Sure those were sweet. In fact, anytime a writing is accepted for publication, anytime I get a shout-out from someone in my writing group, or in one of my online writing communities, I feel a warm glow.
But the proudest moment of my still fledgling writing career took place before I had the pleasure of seeing any of my writings in print. It was the day I read my first creative nonfiction piece to my mother. It was a short, humorous writing, my entry to the Erma Bombeck writing contest that year. It concerned me, and her, and my kids, and my hair. You see, Mom and I always had a joke between us about my hair—she wanted me to wear it up, and I stubbornly refused. So she would pull my hair back in a high pony tail (which I secretly thought looked cute, though I would never say so) and crow: “See, doesn’t that look much better? You have such a beautiful face and you always hide it behind a curtain of hair.” And then we would both laugh.
She had been asking me for some time to read one of my writings to her. I had demurred. I wasn’t sure I was good enough yet. I only wanted her to see my best writing. But time was running out for Mom. The doctors told us she had weeks, perhaps only days left. With everyone in and out of her room, it was hard to find a quiet time to be alone with her. But one day, I finally managed to, and leaning in close, I read to her “Hair Today.” She lay still listening, smiling frequently, laughing at all the right places. And when I finished, she hugged me to her. “That’s hilarious, honey. You have a talent—nurture it. You’re a winner in my book.”
And to be truthful, that is all the encouragement I could ever want or need.
By Allison Winn Scotch:
My proudest writer mama moment was at my very first book reading, at which my children were present. My son, who was almost three, called out to me while I was answering someone’s question and made everyone laugh, and then proceeded to sit on my lap while I signed copies. It was the perfect representation of my life! And I loved that my kids got to see me doing what I do, after all of the hours that they’ve seen me parked in front of the computer typing away.
By Jaymie Dieterle:
I wrote my first unit of adult Sunday School curriculum on a whim. I had been looking for work and a friend steered me in this direction. I still remember the day I received a package in the mail from the publisher – my own set of the curriculum, with my picture and “about the writer” description. It was hard to believe that I had written something that was going to be used by people all over the country. It was even more fun to hear from extended family, saying they were proud to “brag” that they were related to me when they discovered I had written what their Sunday School class was studying.
By Judy M. Miller:
My proudest writing career moment was reading my first nationally published essay, “Soul’s Speak,” (Cup of Comfort for Adoptive Families, Adams Media, 2009) to a large group of mostly strangers at a professional conference this past winter. “Soul’s Speak” is a deeply personal essay that briefly chronicles how I knew my son “was.” Before he was born, before we made the decision to adopt again, and before we were consciously aware of his existence.

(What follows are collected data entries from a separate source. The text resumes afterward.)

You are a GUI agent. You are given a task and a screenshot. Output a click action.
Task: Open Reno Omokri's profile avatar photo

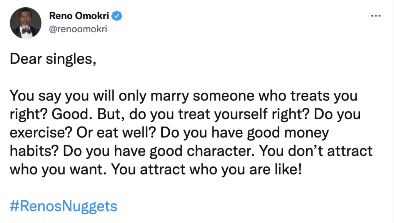(x=26, y=23)
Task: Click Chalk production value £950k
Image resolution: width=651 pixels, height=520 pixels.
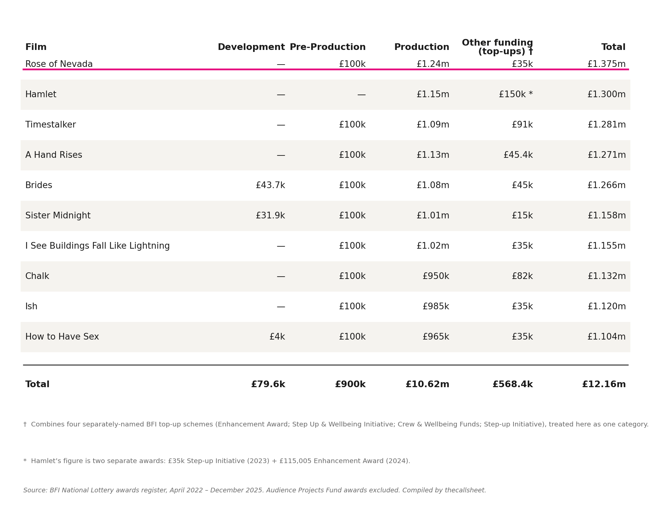Action: pos(436,276)
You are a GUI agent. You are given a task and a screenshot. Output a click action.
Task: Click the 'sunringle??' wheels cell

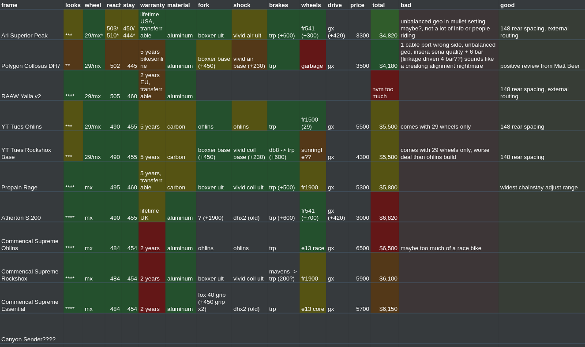(x=312, y=147)
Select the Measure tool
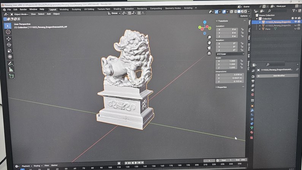 (x=11, y=70)
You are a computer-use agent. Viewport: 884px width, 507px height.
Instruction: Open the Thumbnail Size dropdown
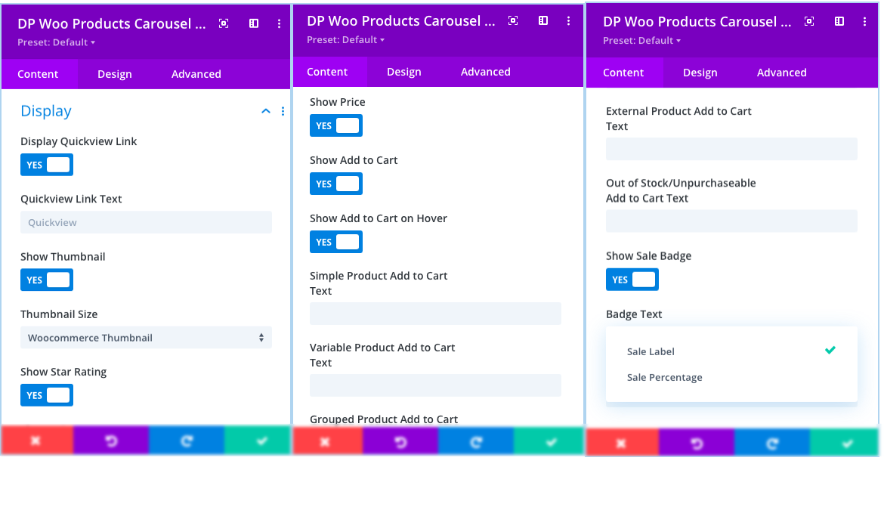[x=146, y=337]
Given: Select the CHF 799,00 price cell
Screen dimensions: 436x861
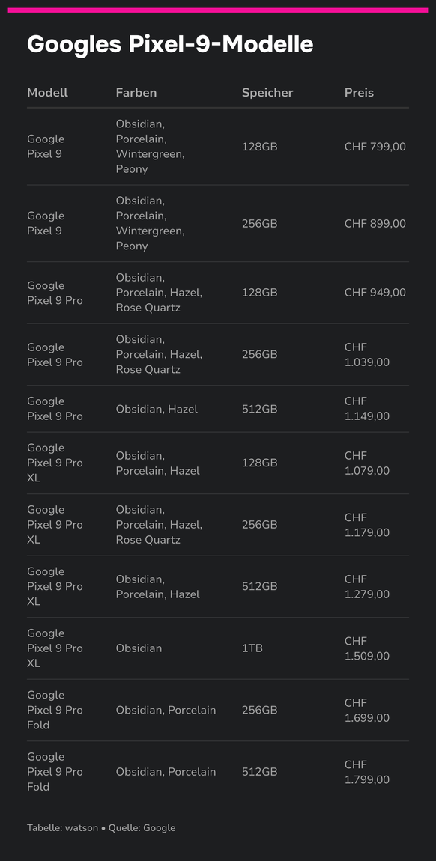Looking at the screenshot, I should [x=375, y=147].
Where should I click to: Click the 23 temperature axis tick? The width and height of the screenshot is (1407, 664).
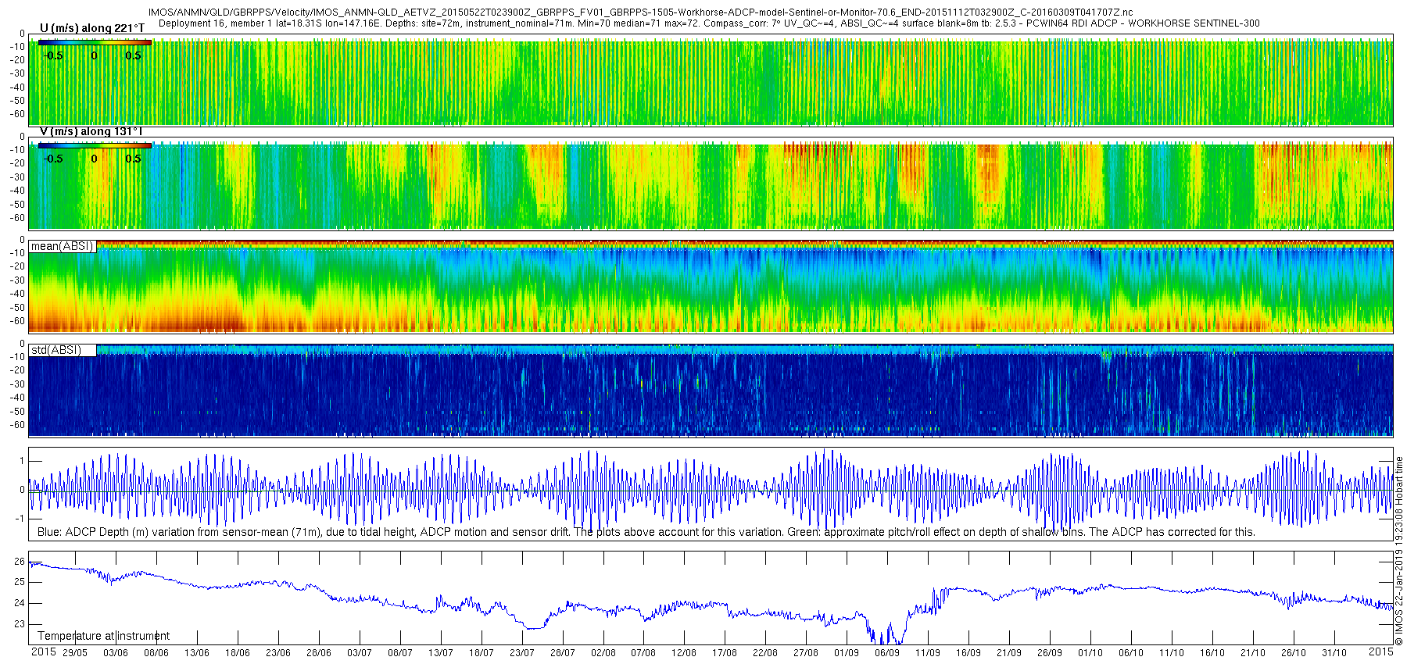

Prior to reading my essay aloud, I became extremely nervous and almost scratched my name from the evening. I had never read in public before, reading so close after the charismatic keynote speaker was intimidating, and the story was deeply personal. I was afraid of failing. Speaking in public has never been my “thing.” But I continued to give myself a pep talk, all the way up to that podium and upon finishing over six minutes later, there was silence. When I looked up, I saw people were crying. A loud applause erupted and many of the women hugged me as I made my way back to my seat and shared amazing, wonderful, and encouraging words. I felt empowered by their intense emotional connection to my work and deep appreciation for their support. This experience has increased my confidence in writing and trusting my words.
By Ryann Barnum:
Writing in my own personal blog is something I’ve enjoyed doing for several years. However I could count on one hand the number of people I’ve let read it. Because of this fact, the amount of comments I’ve netted throughout the years rests in the range of one for every 10 posts.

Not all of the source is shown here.